---- RECORDS TO USE
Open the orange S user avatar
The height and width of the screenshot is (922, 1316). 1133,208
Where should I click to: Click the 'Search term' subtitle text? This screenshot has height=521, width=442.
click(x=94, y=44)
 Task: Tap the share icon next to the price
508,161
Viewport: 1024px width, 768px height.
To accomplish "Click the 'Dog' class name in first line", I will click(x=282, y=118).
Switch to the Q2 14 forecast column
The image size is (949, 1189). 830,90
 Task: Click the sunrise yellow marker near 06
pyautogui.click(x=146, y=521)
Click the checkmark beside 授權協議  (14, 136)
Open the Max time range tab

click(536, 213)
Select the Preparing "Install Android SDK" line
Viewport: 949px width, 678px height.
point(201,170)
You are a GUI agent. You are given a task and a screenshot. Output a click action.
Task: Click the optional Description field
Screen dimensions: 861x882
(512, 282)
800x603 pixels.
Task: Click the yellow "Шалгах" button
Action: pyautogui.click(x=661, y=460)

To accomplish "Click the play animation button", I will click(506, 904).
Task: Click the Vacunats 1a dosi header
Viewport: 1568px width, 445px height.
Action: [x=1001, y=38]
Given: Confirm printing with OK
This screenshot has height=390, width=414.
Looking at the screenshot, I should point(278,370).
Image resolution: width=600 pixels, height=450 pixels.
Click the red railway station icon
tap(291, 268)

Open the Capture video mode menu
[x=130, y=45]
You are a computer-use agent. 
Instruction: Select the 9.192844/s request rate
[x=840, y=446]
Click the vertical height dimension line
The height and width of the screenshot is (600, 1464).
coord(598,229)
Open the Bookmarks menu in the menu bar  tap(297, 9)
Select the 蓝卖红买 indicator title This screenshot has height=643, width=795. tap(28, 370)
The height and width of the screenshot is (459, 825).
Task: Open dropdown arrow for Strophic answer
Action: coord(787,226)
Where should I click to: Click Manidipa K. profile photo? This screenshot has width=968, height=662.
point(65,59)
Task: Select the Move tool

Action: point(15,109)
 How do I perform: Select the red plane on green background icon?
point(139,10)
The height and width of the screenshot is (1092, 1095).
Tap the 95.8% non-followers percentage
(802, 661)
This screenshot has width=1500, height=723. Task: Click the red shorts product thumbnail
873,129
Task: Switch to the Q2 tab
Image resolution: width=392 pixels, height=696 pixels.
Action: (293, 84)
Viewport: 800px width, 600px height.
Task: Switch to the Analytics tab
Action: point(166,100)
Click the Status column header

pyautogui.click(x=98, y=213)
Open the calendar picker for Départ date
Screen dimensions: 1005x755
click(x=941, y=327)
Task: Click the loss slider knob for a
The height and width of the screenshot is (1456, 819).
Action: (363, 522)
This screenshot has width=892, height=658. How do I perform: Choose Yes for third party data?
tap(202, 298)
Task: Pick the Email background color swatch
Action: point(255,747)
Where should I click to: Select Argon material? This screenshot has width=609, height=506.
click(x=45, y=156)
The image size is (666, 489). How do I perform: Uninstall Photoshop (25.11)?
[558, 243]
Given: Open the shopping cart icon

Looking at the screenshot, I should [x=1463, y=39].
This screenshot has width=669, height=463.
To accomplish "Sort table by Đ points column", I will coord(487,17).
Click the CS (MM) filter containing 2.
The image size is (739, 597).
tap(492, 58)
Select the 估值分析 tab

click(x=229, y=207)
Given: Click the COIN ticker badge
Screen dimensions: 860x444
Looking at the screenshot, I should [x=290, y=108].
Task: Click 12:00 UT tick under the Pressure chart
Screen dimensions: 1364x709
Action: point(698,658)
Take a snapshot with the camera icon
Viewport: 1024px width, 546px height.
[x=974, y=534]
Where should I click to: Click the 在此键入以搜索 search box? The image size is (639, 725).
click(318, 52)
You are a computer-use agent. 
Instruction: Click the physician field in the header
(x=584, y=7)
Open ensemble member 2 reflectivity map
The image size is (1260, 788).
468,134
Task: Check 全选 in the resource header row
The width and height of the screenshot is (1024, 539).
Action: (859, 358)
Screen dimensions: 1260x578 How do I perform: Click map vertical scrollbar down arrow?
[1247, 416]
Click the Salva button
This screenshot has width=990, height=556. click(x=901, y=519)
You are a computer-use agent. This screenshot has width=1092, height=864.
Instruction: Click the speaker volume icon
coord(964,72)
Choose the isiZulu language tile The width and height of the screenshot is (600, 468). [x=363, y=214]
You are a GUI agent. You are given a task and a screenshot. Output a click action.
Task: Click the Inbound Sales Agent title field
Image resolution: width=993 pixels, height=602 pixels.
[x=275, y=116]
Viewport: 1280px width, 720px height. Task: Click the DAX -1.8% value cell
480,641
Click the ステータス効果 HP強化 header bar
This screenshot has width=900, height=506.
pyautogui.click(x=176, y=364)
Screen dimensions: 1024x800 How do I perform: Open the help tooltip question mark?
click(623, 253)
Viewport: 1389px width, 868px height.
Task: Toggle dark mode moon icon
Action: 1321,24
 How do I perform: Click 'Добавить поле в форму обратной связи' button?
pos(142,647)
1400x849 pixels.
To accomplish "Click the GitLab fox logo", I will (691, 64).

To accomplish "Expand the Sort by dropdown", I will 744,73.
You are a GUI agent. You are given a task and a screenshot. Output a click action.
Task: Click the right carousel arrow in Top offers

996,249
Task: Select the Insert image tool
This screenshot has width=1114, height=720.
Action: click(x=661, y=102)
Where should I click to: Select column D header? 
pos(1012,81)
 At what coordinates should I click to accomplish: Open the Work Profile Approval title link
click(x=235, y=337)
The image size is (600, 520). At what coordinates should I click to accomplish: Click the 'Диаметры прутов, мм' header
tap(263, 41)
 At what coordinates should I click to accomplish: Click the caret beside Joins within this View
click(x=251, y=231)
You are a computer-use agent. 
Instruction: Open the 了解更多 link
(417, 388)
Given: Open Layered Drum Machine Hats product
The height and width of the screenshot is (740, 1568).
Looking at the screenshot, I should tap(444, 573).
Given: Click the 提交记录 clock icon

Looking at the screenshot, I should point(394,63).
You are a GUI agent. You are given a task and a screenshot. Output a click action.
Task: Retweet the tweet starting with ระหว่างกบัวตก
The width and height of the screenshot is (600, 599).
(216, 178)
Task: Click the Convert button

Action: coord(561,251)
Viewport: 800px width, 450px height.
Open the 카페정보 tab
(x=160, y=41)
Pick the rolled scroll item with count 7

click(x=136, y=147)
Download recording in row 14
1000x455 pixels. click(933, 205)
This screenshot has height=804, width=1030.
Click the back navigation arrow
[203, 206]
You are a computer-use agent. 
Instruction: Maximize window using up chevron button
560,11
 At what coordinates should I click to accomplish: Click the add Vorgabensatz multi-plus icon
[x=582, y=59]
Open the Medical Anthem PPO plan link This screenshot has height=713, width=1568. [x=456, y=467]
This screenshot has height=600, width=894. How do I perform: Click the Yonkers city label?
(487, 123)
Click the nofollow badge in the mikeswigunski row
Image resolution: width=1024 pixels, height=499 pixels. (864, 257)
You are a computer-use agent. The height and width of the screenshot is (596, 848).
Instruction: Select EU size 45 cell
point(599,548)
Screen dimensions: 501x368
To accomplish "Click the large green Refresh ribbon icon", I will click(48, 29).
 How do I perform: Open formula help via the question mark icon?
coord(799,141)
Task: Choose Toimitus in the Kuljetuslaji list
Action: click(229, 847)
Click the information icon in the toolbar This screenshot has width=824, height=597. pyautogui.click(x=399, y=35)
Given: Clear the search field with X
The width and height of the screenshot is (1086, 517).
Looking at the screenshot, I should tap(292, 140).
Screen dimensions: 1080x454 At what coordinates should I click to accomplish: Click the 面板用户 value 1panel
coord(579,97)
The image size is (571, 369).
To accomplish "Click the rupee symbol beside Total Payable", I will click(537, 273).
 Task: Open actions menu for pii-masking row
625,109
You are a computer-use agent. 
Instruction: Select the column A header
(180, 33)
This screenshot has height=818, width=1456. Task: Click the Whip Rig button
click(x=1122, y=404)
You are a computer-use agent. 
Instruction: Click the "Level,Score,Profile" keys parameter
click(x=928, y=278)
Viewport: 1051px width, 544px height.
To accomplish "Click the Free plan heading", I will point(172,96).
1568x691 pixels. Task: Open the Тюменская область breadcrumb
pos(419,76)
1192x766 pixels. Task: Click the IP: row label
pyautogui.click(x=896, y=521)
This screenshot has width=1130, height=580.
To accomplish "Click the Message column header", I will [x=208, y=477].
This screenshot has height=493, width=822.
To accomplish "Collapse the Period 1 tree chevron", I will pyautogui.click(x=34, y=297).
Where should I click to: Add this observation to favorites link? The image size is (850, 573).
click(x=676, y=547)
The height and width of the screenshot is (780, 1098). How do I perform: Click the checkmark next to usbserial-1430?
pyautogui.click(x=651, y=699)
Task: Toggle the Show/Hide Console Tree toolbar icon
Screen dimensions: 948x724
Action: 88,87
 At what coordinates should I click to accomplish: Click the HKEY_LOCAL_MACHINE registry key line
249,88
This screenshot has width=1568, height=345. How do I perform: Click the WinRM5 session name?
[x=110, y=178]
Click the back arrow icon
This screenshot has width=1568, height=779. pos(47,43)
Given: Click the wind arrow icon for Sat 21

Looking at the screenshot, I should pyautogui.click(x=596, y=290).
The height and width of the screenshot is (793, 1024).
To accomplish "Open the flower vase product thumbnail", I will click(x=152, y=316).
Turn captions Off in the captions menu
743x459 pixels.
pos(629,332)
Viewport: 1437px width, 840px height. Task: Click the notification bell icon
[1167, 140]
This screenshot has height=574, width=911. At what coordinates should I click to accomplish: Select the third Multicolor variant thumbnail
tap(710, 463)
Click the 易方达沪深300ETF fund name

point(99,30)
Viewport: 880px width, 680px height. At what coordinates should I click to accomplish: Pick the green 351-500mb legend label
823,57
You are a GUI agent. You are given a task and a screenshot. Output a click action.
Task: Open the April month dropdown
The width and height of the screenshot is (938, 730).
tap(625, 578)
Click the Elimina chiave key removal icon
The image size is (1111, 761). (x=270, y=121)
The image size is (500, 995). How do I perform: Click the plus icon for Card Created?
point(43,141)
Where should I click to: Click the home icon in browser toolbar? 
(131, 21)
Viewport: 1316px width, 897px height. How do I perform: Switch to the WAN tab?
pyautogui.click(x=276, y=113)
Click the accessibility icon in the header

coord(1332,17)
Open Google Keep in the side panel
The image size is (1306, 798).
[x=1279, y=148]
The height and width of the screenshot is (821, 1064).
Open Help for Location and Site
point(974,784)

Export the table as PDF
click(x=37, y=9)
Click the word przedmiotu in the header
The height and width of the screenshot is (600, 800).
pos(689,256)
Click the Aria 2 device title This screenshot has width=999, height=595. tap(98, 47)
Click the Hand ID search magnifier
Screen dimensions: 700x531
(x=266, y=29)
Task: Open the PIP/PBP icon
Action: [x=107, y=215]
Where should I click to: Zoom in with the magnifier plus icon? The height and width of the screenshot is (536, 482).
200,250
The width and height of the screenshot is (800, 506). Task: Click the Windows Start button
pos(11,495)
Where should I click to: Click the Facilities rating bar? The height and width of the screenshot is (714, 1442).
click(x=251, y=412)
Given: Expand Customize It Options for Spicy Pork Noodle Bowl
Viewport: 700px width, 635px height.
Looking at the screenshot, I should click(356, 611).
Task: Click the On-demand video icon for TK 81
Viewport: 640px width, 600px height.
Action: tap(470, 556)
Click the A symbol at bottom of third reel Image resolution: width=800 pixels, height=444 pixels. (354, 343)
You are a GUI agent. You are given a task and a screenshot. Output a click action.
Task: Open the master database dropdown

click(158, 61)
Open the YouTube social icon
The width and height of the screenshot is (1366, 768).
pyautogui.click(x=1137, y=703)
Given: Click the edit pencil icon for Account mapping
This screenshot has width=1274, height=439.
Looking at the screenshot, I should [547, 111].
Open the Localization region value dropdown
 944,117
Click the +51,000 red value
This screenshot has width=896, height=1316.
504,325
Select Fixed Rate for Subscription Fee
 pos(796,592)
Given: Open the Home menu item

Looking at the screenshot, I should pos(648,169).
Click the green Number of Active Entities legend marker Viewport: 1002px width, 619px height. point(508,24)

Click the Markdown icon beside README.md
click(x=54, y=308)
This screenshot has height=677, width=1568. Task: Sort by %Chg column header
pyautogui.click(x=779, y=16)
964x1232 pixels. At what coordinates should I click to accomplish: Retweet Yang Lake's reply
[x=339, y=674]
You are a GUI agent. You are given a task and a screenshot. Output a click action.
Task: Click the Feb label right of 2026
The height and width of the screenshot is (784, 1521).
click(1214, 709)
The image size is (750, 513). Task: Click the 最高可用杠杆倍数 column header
--------
ACTIVITY: Copy the lines above exactly, beginning at the line that has "Open ensemble member 2 reflectivity map" and stopping after the line that has "Choose the isiZulu", and omit the rest.

TASK ANSWER:
Open ensemble member 2 reflectivity map
The image size is (1260, 788).
468,134
Task: Check 全选 in the resource header row
The width and height of the screenshot is (1024, 539).
Action: (859, 358)
Screen dimensions: 1260x578 How do I perform: Click map vertical scrollbar down arrow?
[1247, 416]
Click the Salva button
This screenshot has width=990, height=556. click(x=901, y=519)
You are a computer-use agent. This screenshot has width=1092, height=864.
Instruction: Click the speaker volume icon
coord(964,72)
Choose the isiZulu language tile The width and height of the screenshot is (600, 468). [x=363, y=214]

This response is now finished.